Ex-BBC boss says most staff seek to be impartial amid Gaza documentary row
Lord Birt was director-general of the BBC from 1992 to 2000.

Almost everyone working at the BBC does their best to be fair, accurate and impartial, a former boss of the broadcaster has said, amid controversy over a documentary on Gaza which featured the son of a Hamas official.
While people make mistakes, as in any large institution, Lord Birt argued the corporation was “the single most respected news organisation in the whole world from Scunthorpe to the Sudan”.
The independent crossbencher made his comments at Westminster after the BBC removed the documentary Gaza: How To Survive A Warzone from its on demand service when it emerged that the child narrator is the son of Ayman Alyazouri, who has worked as Hamas’s deputy minister of agriculture.
The broadcaster apologised last week for “serious flaws” in the making of the programme after conducting an initial review and it has launched a further internal probe.
In a letter to the BBC on Monday, Ofcom chairman Lord Grade said the regulator could step in if an internal inquiry into the making of the documentary is not satisfactory.

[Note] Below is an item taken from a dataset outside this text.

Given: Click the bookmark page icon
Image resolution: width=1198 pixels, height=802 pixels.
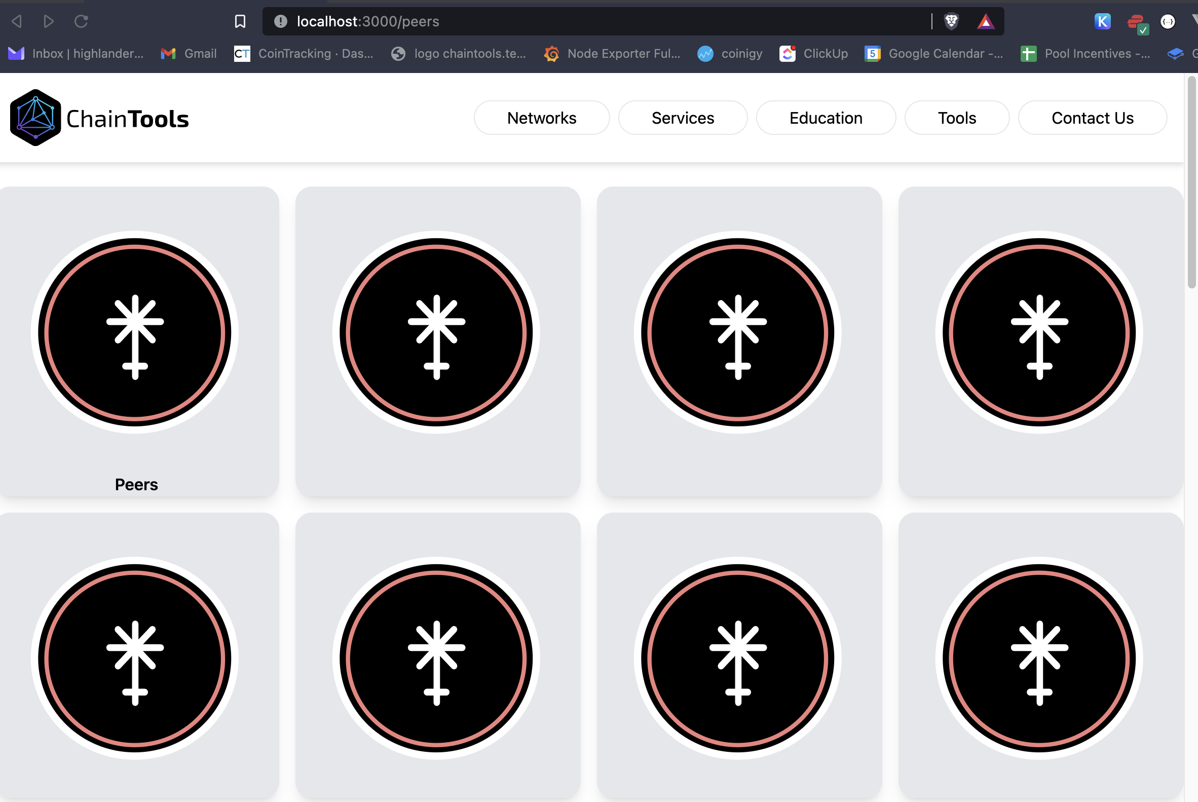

Lord Grade, a non-affiliated peer, said Ofcom has “ongoing concerns about the nature and gravity of these failings and the negative impact they have on the trust audiences place in the BBC’s journalism”.
Speaking in Parliament, Lord Birt, who was director-general of the BBC from 1992 to 2000, said: “Like in any major organisation, people working for the BBC make mistakes and mistakes must be exposed when they happen and the lessons learnt.
“But would the minister agree that the reason why the BBC is the single most respected news organisation in the whole world from Scunthorpe to the Sudan is that almost everyone who works for the BBC is wholly committed and is doing their best to be fair, accurate and impartial?”
Responding, media minister Baroness Twycross said: “It is a really important point he makes that when we get these incidents it can be hugely demoralising for people who are working really hard to get that accurate, impartial information.”
She added: “We do have to make sure that we understand exactly what went wrong and the BBC is undertaking a thorough investigation into that and Ofcom and the Secretary of State are very cognisant of the issues and also wanting answers.”
Earlier, she told peers: “It’s right that the BBC is conducting a thorough investigation into what happened and who knew what when.
“I won’t prejudge the outcome of the BBC’s investigation.”
While former lord speaker Lord Fowler shared the criticism of the programme at the centre of the row, he added: “But I think we should recognise that that does not in any way describe the BBC’s general coverage of Gaza.”
Speaking as a former journalist who had covered the Middle East conflict, the independent crossbencher told peers: “What struck me was the way that BBC journalists strived for impartiality in all their reporting and as far as I can see that is the same today.”
Lady Twycross said: “We do expect to have that high standard of journalism, which is why the BBC has traditionally been a trusted source of news both in this country and overseas and that is one of the reasons why this incident is so serious.”